I find it really hard to blog when things are super challenging. I am so exhausted all the time, and overwhelmed, and all I want to do is sit in front of the TV and not think. Or, better yet, sleep.
So, what is challenging now, you ask. School. Coram. The two together.
The first few days were beautiful. Coram slipped right into the new school, and it almost seemed like his aide wondered why she was there. He was doing so well. In retrospect – there was very little expected of any of the kids those first days.
A week ago Friday, everything went awry. The class was sitting on the carpeted area, and for whatever reason, Coram threw himself on the floor. The aid, Joanne, took him into the hall to talk it out, and he started making random vocalizations, kicking the door, and butting his head into the wall repeatedly.
I got the call at work, and had to go to the school to sort it out. I told Joanne that it would be a very bad idea for me to take Coram home, as it would be sending a message that he could go home if he misbehaved. So, I hung around the school with them.
Coram can't handle direct conversation when he's upset. So I swung with him on the swings, and we talked a bit without looking at each other or even acknowledging that we were talking. I found out that he needs more centres time, and he needs a 'shape of the day' (a picture of what is going to happen in what order). He also doesn't like sitting on the carpet, with 24 kids in a small space. He felt like he was being asked to sit perfectly still, in a perfectly straight row, and he couldn't handle it all.
Just after lunch, Coram was able to calm down and go back to class. I sat in the back of he room, and he did his best. After a short while, he needed to leave the class again, and his aid took him to a play area, and he was able to relax and let me go home. There was an hour left in the day, so going back to work was out of the question for me. Sigh.
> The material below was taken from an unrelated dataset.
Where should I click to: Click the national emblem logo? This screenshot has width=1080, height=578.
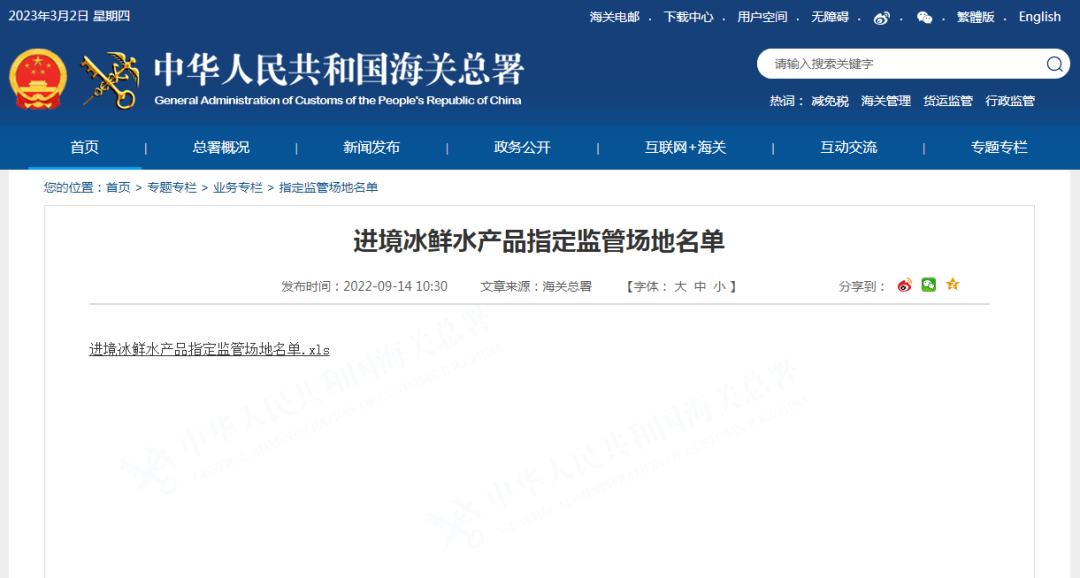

One Monday, Coram refused to go in to class at all. He stood outside the door, head butting me, pulling on me, and making grunting noises. The resource teacher and the principal wanted to meet with me, so Coram went to play in the sandbox with Joanne. The principal wanted us to only have Coram in school until recess for two weeks, then transition him to staying until lunch for two weeks, then move to full days.
If I had agreed to this, I would have not been able to keep my job. I asked if we could do until lunch for two weeks, as to recess is too short of a day for me to work at all. So that is what we decided. We also set into place several reward systems, similar to what Coram had at his school last year.
The week went well for a few days. Coram was getting his stickers, and his prize box rewards, and they were even able to do some reading comprehension and spelling testing with him to discover he is functioning at grade level in both areas.
On Friday again, everything went crazy. I'm not sure why. I can guess at several things – there is a spelling test every Friday and Coram is such a perfectionist that he can't allow himself errors, so he would rather not do the test. Also, I was a bit grumpy and rushed in the morning and he may have been reacting to that. Or it could have been just the end of a long week and he was tired.
Whatever the reason, Coram refused to go in. He stood in the hall, pulling on my arm, head-butting me, and making repeated grunting noises. He would not use any words, and would not co operate with anything. Joanne and I tried several tactics, using humour and distraction and rewards, but nothing worked. At 10 am, we went to see the principal and explained that I was supposed to be at work at 9 am, and asked for his help. He told me to go, and restrained Coram so he couldn't run after me.
I left for work with tears in my eyes. I felt so helpless, and so trapped. I wanted to go home, hide under the covers in the bed, and stay there all day. But I have been working so little during all of this, that I simply could not allow myself to skip work, so I made myself drive there, almost on autopilot.
I got a call about 20 minutes in that Coram was back in class, and had settled. He was very anxious, but was at least in class and attempting to co-operate. He was not running. I was relieved for that, and was able to just focus on getting some work done.
So, Monday is a new day, and a new week. The principal was careful to remind me that of the 5 day week, 3 had been very successful days, and so overall it was a good week. He feels that next week will be better, and is trying to help me maintain positivity.
However, I am having a hard time feeling positive. I know that Coram cannot go back to his old placement, as they won't take him now that he has an Autism diagnosis. There are two classes for Autistic children in the district, but they are for profoundly Autistic children, which Coram is not, and do are not appropriate. Add to that, neither of them have any space for him. So, essentially, there is nowhere else for Coram to go. Which means that if we don't make this work – I am probably looking at home schooling or something. The principal is evasive about this, saying we would have to discuss our options if we can't make things work at this school. But I can't see any options.
I don't feel emotionally prepared to home school, and I really don't want to have to give up my job. I just started this job in the summer, and I really like it. It's nice to have the extra income, and I get a sense that I am really accomplishing something when I am there. I feel like it is slipping away from me, and I am helpless to stop it.